Kemudian dinilai berdasarkan suatu kriteria yang ditentukan sendiri atau
menggunakan kriteria yang ada (Evaluasi).
f. Sikap (Attitude)
Sikap merupakan aksi atau respon seseorang yang masih tertutup Menurut
Notoadmodjo (2007), sikap manusia terhadap suatu rangsangan adalah
perasaan setuju (favorablere) ataupun perasaan tidak setuju (non
favorable) terhadap rangsangan tersebut. Selain itu Allport (1935 dalam
Notoadmodjo, 2003) menjelaskan bahwa sikap mempunyai 3 (tiga)
komponen pokok yaitu: kepercayaan (keyakinan) yang merupakan ide dan
konsep terhadap suatu objek, kehidupan emosional atau evaluasi
emosional terhadap suatu objek dan kecenderungan untuk bertindak.
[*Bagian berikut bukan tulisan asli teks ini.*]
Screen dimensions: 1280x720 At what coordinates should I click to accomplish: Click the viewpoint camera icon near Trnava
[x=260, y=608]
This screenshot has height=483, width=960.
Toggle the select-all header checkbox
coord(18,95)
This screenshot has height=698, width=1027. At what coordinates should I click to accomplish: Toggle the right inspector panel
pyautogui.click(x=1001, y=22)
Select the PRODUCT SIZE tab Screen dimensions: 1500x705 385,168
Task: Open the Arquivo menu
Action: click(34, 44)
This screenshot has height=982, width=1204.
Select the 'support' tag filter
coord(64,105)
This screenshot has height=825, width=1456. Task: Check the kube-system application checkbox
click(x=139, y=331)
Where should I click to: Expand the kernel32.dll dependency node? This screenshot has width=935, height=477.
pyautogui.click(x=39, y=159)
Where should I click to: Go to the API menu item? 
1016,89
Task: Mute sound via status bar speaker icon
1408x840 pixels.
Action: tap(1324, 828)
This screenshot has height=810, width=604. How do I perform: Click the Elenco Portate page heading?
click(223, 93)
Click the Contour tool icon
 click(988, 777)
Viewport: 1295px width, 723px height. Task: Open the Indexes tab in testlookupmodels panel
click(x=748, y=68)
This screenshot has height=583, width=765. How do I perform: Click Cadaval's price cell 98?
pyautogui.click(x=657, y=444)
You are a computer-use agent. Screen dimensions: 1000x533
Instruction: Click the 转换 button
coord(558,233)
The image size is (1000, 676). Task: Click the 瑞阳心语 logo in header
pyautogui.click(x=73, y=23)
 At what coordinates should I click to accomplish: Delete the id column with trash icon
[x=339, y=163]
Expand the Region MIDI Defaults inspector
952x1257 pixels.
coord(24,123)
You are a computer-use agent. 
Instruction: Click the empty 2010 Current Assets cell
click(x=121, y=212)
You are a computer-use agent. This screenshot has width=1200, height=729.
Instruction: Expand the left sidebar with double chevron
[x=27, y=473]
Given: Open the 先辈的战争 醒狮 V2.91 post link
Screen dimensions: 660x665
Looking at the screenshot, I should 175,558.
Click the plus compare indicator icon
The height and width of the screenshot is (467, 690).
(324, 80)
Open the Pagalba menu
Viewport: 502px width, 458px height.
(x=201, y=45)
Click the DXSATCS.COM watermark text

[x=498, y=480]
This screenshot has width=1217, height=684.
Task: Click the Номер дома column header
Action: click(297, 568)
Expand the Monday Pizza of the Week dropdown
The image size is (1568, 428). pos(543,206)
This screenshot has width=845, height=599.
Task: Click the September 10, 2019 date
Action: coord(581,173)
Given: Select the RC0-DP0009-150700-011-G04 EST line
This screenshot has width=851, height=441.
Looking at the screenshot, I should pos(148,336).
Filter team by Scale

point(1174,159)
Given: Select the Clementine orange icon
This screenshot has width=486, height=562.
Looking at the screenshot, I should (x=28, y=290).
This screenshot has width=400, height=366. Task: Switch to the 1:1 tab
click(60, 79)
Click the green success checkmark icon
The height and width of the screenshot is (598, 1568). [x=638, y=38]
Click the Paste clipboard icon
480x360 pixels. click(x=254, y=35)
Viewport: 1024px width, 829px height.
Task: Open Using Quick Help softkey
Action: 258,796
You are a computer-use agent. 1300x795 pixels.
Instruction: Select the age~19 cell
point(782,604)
Ketiga komponen ini secara bersama-sama membentuk sikap yang utuh
(total attitude). Dalam penentuan sikap yang utuh ini, pengetahuan,
pikiran, keyakinan dan emosi memegang peranan penting. Seperti halnya
dengan pengetahuan, Notoadmodjo (2007) menyebutkan bahwa sikap
terdiri dari berbagai tingkatan. Pertama adalah subjek mau dan
memperhatikan stimulus yang diberikan objek (receiving). Kemudian
merespon (memberikan) jawaban apabila ditanya serta mengerjakan
dan menyelesaikan tugas yang diberikan (responding). Selanjutnya,
subjek akan menunjukan sikap menghargai (valuating) yaitu dengan
mengajak orang lain untuk mengerjakan atau mendiskusikan suatu
masalah, lalu bertanggung jawab atas segala sesuatu yang telah dipilihnya
dengan segala resiko (responsible).
Faktor-faktor yang mempengaruhi sikap secara psikologi ada dua yaitu:
faktor instriksik dan faktor ekstrinsik. Yang termasuk faktor instrinsik
diantaranya intelegensi, bakat, minat, dan kepribadian, sedangkan yang
termasuk didalam ekstrinsik antara lain yang datang dari lingkungan
individu itu sendiri. Maka sikap seseorang terhadap rangsangan sangat
tergantung pada berbagai situasi dan kondisi lingkungan dimana orang
itu berada. Dan sikap juga terukir melalui pengalaman seseorang, dengan
motivasi yang ada pada dirinya. Sikap merupakan reaksi yang masih
tertutup dari seseorang terhadap suatu rangsangan (Notoadmodjo, 2007).
g. Usia
Usia adalah umur yang terhitung mulai saat dilahirkan sampai saat akan
berulang tahun. Semakin cukup umur, tingkat kematangan dan
kekuatan seseorang akan lebih matang dalam berpikir dan bekerja. Dari
segi kepercayaan, masyarakat yang lebih dewasa akan lebih dipercaya
daripada orang yang belum cukup tinggi tingkat kedewasaannya. Hal ini
sebagai akibat dari pengalaman dan kematangan jiwanya. Semakin
dewasa seseorang, maka cara berfikir semakin matang dan teratur
melakukan suatu tindakan (Notoatmodjo, 2007).